C’est à la fois le dernier rejeton d’une longue lignée et un objet inattendu, singulier. Présenté en 1998 au festival de Sundance, Quand nous étions sorcières est le premier long métrage de la réalisatrice Nietzchka Keene, morte à 52 ans en 2004. Tourné en noir et blanc dans la lande islandaise, il descend de ces films scandinaves comme Häxan, de Benjamin Christiansen (1922) qui ont évoqué les survivances du paganisme et leur lutte avec le christianisme. La tendance de l’auteure à l’abstraction visuelle, la présence de Björk (que Lars von Trier n’avait pas encore dégoûtée du cinéma) dans l’un des rôles principaux prêtent aussi à Quand nous étions sorcières une modernité séduisante.

L’histoire est adaptée d’un conte méconnu recueilli par les frères Grimm, Le Conte du genévrier. Au Moyen Age, deux sœurs Katla (Bryndis Petra Bragadottir) et sa cadette Margit (Björk) fuient la société des hommes après que leur mère a été brûlée comme sorcière.
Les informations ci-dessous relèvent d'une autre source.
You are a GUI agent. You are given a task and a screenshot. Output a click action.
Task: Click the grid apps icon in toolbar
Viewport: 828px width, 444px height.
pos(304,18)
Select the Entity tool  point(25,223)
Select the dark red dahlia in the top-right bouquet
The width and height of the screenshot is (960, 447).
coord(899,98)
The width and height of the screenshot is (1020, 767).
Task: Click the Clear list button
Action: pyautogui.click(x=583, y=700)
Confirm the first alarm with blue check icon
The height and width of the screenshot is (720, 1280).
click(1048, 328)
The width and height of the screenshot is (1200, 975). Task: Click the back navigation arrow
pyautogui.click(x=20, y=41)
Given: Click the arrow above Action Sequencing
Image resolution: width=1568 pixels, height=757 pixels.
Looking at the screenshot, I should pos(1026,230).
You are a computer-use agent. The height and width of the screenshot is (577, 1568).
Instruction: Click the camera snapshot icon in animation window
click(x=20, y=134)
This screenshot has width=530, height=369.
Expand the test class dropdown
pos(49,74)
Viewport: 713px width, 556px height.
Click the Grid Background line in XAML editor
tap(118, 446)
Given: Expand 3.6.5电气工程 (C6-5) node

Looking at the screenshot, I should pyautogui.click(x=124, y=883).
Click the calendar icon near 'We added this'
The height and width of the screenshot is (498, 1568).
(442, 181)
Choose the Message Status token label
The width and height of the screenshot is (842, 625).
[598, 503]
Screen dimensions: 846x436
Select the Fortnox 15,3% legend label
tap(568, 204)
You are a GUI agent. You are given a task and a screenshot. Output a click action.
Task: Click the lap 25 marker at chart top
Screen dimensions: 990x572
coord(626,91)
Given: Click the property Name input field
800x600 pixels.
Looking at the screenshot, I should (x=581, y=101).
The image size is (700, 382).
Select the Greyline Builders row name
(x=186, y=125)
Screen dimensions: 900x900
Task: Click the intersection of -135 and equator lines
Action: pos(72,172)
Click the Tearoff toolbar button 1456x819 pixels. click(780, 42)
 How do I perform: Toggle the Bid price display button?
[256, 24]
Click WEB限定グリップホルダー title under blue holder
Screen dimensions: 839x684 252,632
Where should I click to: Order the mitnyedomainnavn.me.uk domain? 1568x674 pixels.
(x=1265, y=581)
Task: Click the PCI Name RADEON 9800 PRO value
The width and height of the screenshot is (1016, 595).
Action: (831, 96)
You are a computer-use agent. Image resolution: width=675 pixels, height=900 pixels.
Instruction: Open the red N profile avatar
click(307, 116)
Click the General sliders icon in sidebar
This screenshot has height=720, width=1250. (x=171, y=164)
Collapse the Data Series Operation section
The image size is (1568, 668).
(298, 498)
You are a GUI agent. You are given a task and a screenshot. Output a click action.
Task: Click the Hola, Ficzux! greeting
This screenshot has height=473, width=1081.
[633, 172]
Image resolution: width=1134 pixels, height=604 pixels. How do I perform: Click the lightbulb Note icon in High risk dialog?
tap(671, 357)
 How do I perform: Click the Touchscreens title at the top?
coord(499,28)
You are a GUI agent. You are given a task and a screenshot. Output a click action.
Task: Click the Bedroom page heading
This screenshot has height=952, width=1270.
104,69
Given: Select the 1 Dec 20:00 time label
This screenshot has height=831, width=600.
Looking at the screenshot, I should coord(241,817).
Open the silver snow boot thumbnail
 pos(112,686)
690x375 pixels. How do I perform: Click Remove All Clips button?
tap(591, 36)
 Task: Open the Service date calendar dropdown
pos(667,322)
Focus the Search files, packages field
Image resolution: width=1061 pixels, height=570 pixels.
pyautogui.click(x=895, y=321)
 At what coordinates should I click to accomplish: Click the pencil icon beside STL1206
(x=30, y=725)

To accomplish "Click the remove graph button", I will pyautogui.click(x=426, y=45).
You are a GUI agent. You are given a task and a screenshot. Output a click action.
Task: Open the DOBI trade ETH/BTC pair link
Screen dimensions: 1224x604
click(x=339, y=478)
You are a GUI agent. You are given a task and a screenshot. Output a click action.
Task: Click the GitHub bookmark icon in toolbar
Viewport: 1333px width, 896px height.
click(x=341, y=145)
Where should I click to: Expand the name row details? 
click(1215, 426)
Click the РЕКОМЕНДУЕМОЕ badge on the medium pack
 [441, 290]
Katla séduit un fermier veuf et obtient de lui que les fugitives s’installent chez lui, avec son jeune fils. Celui-ci vit dans le souvenir de sa mère défunte que sa belle-mère veut effacer. Pendant ce temps, Margit, douée de pouvoirs plus puissants que son aînée bat la campagne.

Sacrifice

Ce conte n’est pas de ceux auxquels la maison Disney aurait pu apposer un happy end univoque. Le monde des jeunes sorcières est plein de périls, ceux que font courir les désirs masculins comme ceux que suscitent les pouvoirs magiques. Dans ces paysages sans arbres, dans cette maison à demi enterrée, il se trame quelque chose d’affreux et d’inévitable – une espèce de sacrifice que Nietzchka Keene met en scène avec autant de respect pour la criminelle que pour sa victime. Peu à peu, malgré l’austérité des moyens mis en œuvre, malgré les limites des interprètes (à l’exception de Björk), malgré sa brièveté, Quand nous étions sorcières prend une grandeur inattendue.